═════ Provided data
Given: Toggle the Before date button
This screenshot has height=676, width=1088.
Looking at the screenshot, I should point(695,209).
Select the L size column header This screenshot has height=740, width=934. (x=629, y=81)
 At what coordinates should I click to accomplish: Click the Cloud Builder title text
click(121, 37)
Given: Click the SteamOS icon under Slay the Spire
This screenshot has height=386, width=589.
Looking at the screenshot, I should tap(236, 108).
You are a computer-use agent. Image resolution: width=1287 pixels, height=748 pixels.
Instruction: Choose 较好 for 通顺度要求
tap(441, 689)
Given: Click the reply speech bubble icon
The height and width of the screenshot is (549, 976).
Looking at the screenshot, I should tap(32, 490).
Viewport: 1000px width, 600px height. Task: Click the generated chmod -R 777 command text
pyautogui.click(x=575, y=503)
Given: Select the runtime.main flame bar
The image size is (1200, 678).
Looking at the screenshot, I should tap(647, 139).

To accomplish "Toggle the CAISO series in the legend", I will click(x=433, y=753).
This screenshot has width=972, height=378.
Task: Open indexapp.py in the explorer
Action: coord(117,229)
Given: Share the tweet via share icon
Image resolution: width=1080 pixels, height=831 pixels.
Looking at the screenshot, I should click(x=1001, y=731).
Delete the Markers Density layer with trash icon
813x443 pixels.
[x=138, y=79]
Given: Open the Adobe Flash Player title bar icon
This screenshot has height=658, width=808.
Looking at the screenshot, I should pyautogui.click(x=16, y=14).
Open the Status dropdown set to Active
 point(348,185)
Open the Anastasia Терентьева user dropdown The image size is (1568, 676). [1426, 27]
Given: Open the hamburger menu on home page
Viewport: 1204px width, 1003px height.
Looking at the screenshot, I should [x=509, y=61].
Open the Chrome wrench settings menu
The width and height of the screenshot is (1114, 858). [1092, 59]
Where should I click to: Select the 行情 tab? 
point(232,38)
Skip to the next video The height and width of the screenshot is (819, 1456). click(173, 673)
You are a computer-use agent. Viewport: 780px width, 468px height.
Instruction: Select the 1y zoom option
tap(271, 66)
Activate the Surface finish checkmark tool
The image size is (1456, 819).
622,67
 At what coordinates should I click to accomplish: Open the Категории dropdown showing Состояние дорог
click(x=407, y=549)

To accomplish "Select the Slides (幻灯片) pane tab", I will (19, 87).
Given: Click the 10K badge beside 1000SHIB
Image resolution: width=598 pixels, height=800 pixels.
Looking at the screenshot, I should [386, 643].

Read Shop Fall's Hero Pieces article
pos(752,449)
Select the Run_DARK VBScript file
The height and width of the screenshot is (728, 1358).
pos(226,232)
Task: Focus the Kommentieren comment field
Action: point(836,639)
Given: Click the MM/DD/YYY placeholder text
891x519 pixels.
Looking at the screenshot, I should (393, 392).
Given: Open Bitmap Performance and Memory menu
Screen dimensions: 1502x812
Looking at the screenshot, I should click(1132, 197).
══════════
▸ **Task description**
Extract the complete listing above, reproducing each line exactly.

▸ **Answer to this task**
Given: Toggle the Before date button
This screenshot has height=676, width=1088.
Looking at the screenshot, I should point(695,209).
Select the L size column header This screenshot has height=740, width=934. (x=629, y=81)
 At what coordinates should I click to accomplish: Click the Cloud Builder title text
click(121, 37)
Given: Click the SteamOS icon under Slay the Spire
This screenshot has height=386, width=589.
Looking at the screenshot, I should tap(236, 108).
You are a computer-use agent. Image resolution: width=1287 pixels, height=748 pixels.
Instruction: Choose 较好 for 通顺度要求
tap(441, 689)
Given: Click the reply speech bubble icon
The height and width of the screenshot is (549, 976).
Looking at the screenshot, I should tap(32, 490).
Viewport: 1000px width, 600px height. Task: Click the generated chmod -R 777 command text
pyautogui.click(x=575, y=503)
Given: Select the runtime.main flame bar
The image size is (1200, 678).
Looking at the screenshot, I should tap(647, 139).

To accomplish "Toggle the CAISO series in the legend", I will click(x=433, y=753).
This screenshot has width=972, height=378.
Task: Open indexapp.py in the explorer
Action: coord(117,229)
Given: Share the tweet via share icon
Image resolution: width=1080 pixels, height=831 pixels.
Looking at the screenshot, I should click(x=1001, y=731).
Delete the Markers Density layer with trash icon
813x443 pixels.
[x=138, y=79]
Given: Open the Adobe Flash Player title bar icon
This screenshot has height=658, width=808.
Looking at the screenshot, I should pyautogui.click(x=16, y=14).
Open the Status dropdown set to Active
 point(348,185)
Open the Anastasia Терентьева user dropdown The image size is (1568, 676). [1426, 27]
Given: Open the hamburger menu on home page
Viewport: 1204px width, 1003px height.
Looking at the screenshot, I should [x=509, y=61].
Open the Chrome wrench settings menu
The width and height of the screenshot is (1114, 858). [1092, 59]
Where should I click to: Select the 行情 tab? 
point(232,38)
Skip to the next video The height and width of the screenshot is (819, 1456). click(173, 673)
You are a computer-use agent. Viewport: 780px width, 468px height.
Instruction: Select the 1y zoom option
tap(271, 66)
Activate the Surface finish checkmark tool
The image size is (1456, 819).
622,67
 At what coordinates should I click to accomplish: Open the Категории dropdown showing Состояние дорог
click(x=407, y=549)

To accomplish "Select the Slides (幻灯片) pane tab", I will (19, 87).
Given: Click the 10K badge beside 1000SHIB
Image resolution: width=598 pixels, height=800 pixels.
Looking at the screenshot, I should [386, 643].

Read Shop Fall's Hero Pieces article
pos(752,449)
Select the Run_DARK VBScript file
The height and width of the screenshot is (728, 1358).
pos(226,232)
Task: Focus the Kommentieren comment field
Action: point(836,639)
Given: Click the MM/DD/YYY placeholder text
891x519 pixels.
Looking at the screenshot, I should (393, 392).
Given: Open Bitmap Performance and Memory menu
Screen dimensions: 1502x812
Looking at the screenshot, I should click(1132, 197).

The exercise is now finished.